§ **Exercise**: Rewrite everything from the line containing "Where should I" down to the end of the records, replacing "Disk" with "Memory" and leaving everything else unchanged. Omit the pictures from your answer.

§ **Data entries**:
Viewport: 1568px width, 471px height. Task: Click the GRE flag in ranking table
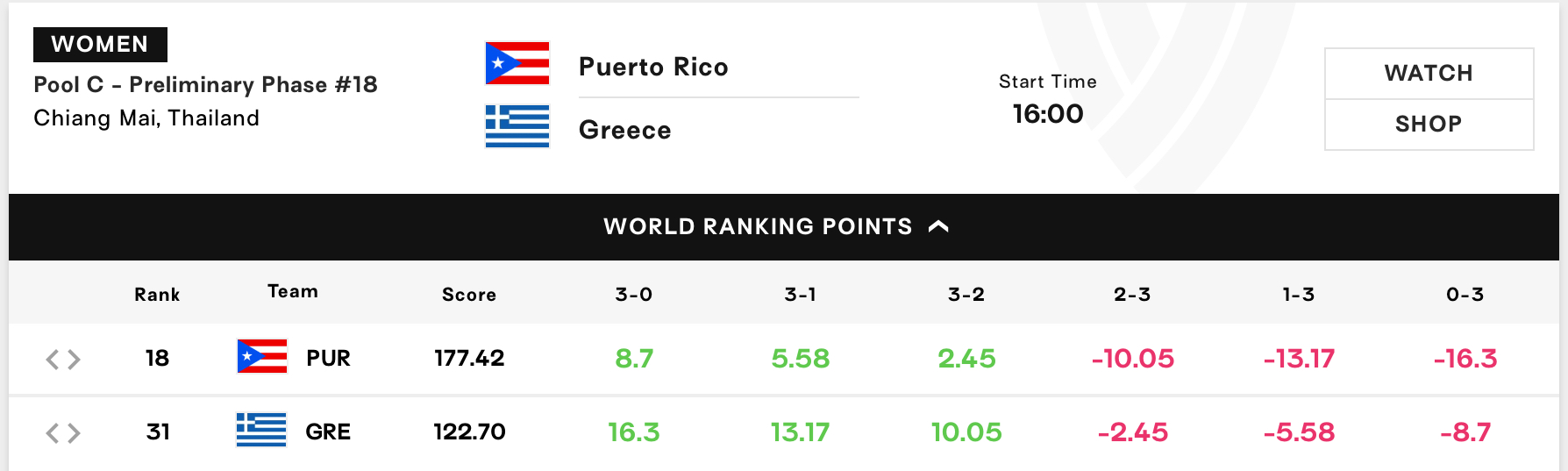(x=261, y=430)
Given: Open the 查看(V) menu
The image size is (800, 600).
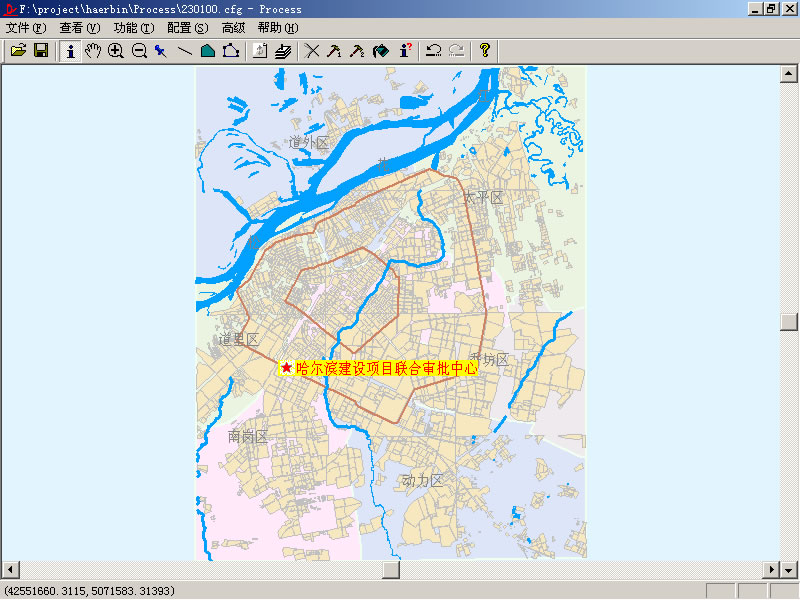Looking at the screenshot, I should pyautogui.click(x=80, y=28).
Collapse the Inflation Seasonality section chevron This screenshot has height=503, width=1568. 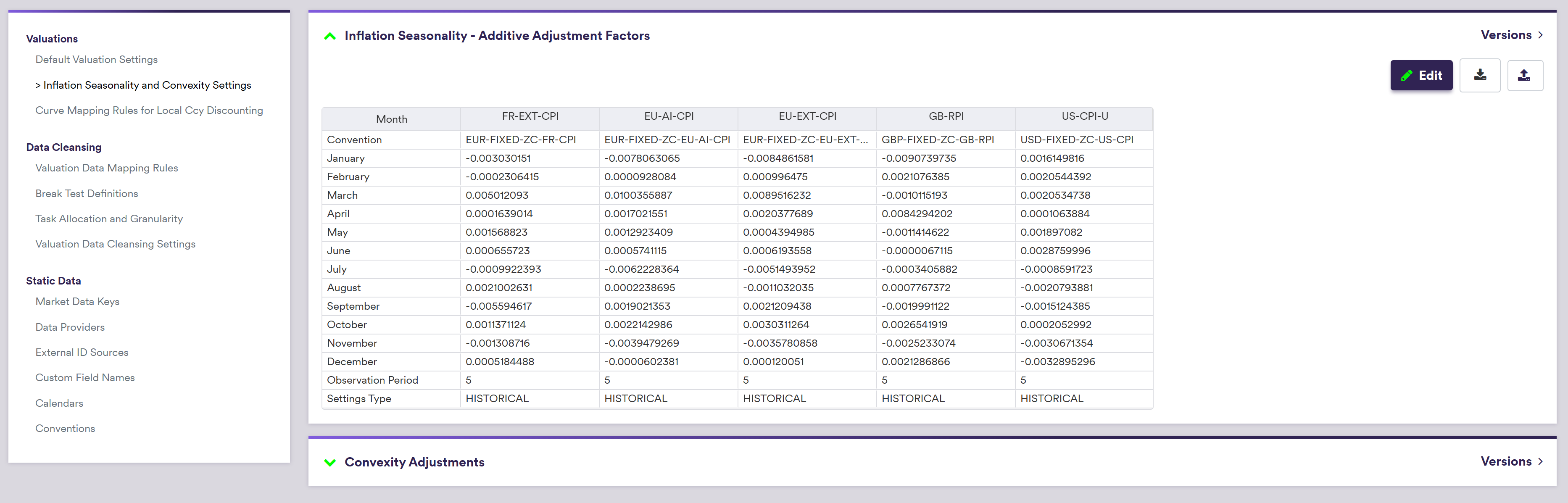(x=330, y=36)
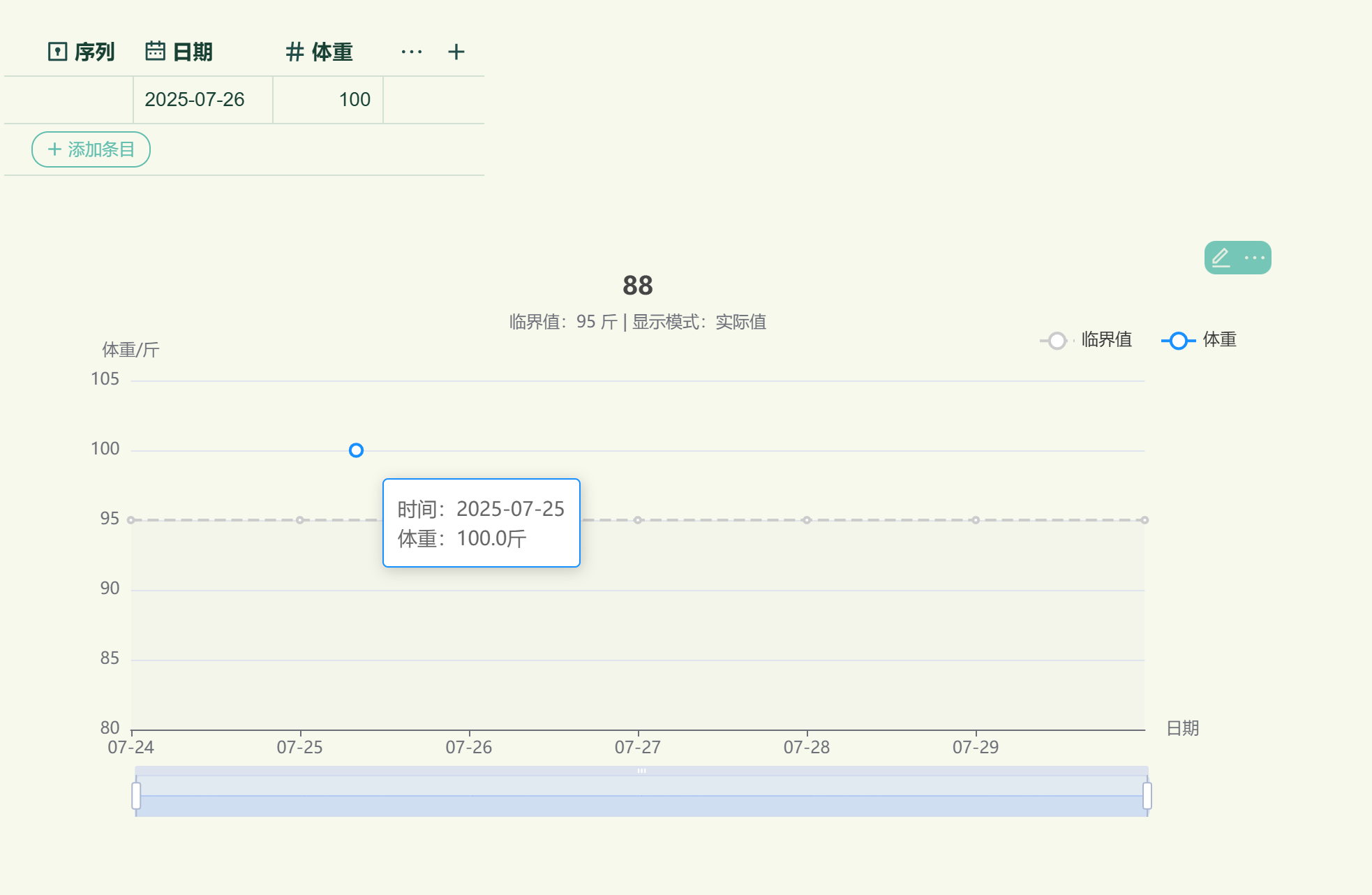This screenshot has width=1372, height=895.
Task: Click blue weight data point
Action: tap(356, 450)
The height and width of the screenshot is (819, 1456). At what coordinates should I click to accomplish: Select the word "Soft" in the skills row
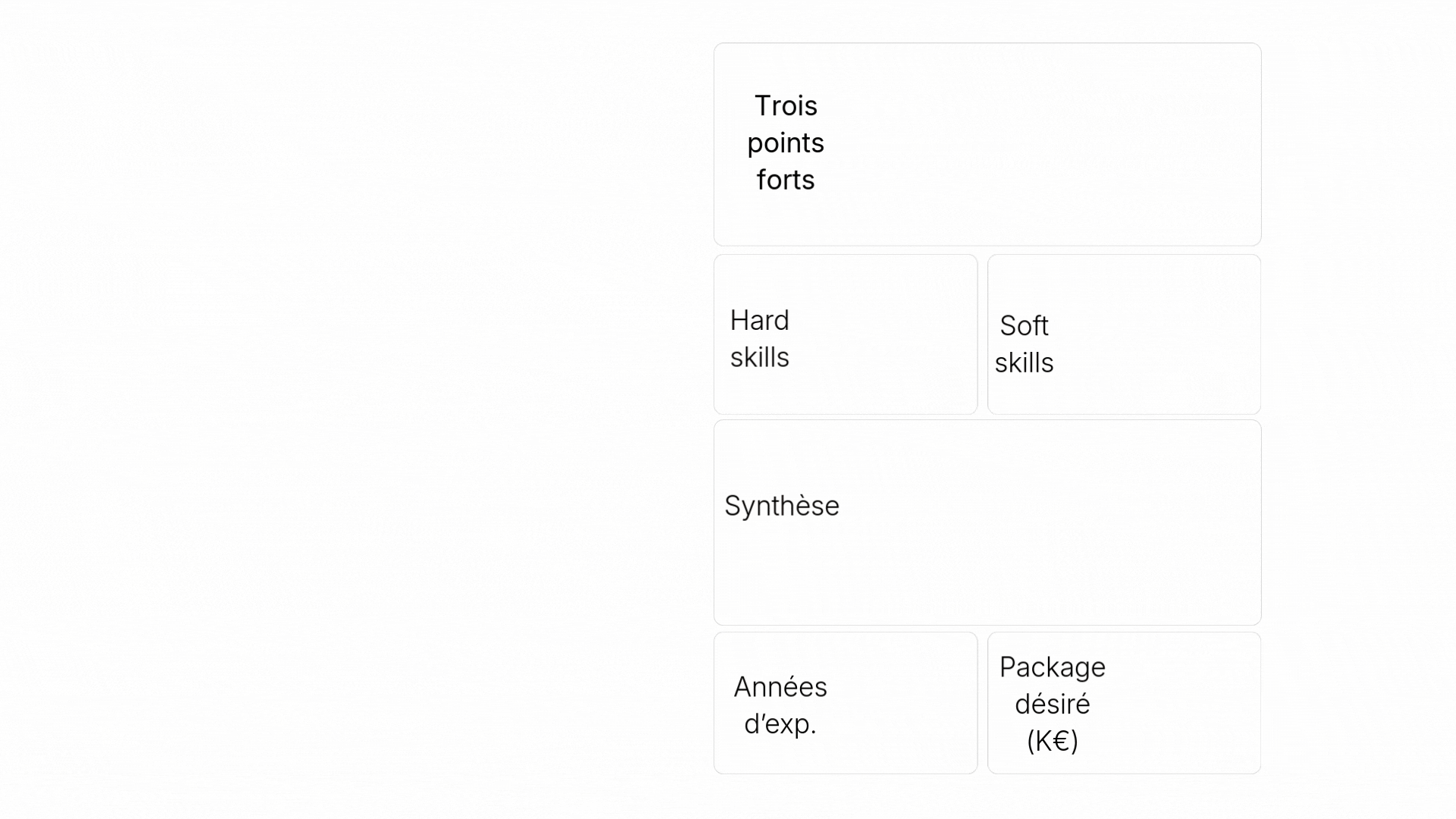point(1024,326)
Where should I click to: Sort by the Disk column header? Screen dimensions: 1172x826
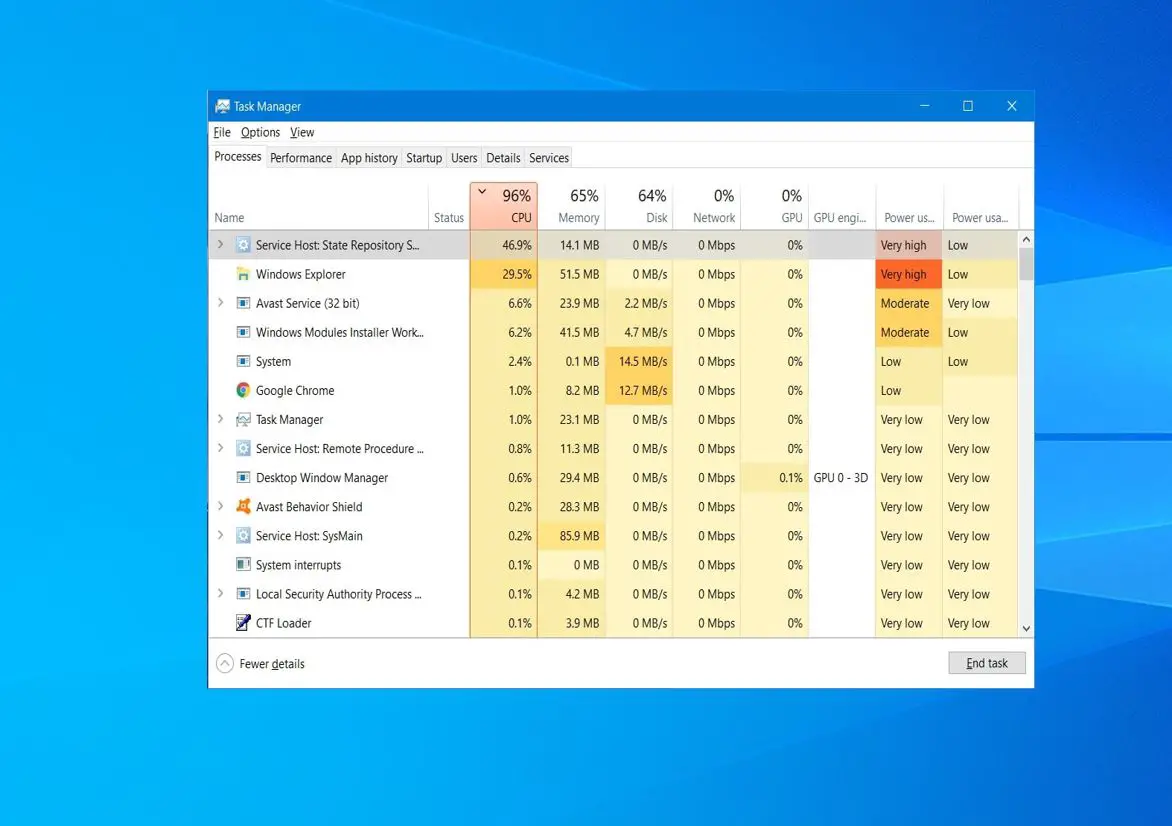click(640, 206)
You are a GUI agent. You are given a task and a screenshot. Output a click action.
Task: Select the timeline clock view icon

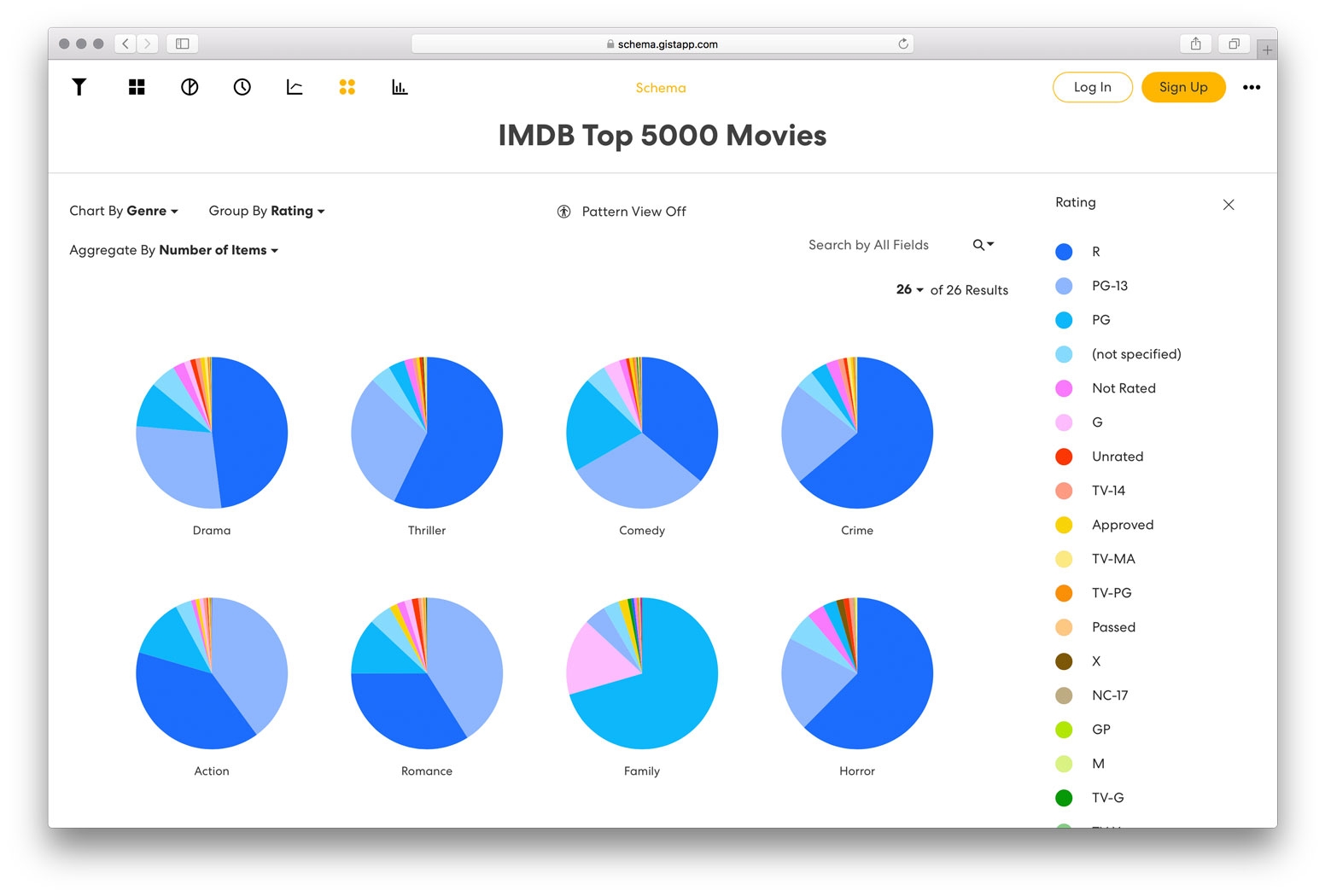click(x=242, y=87)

§ **Reply**:
Where should I click to: Sort by the Memory column header? Screen dimensions: 1172x826
click(640, 206)
You are a GUI agent. You are given a task and a screenshot. Output a click action.
Task: Select the timeline clock view icon

click(x=242, y=87)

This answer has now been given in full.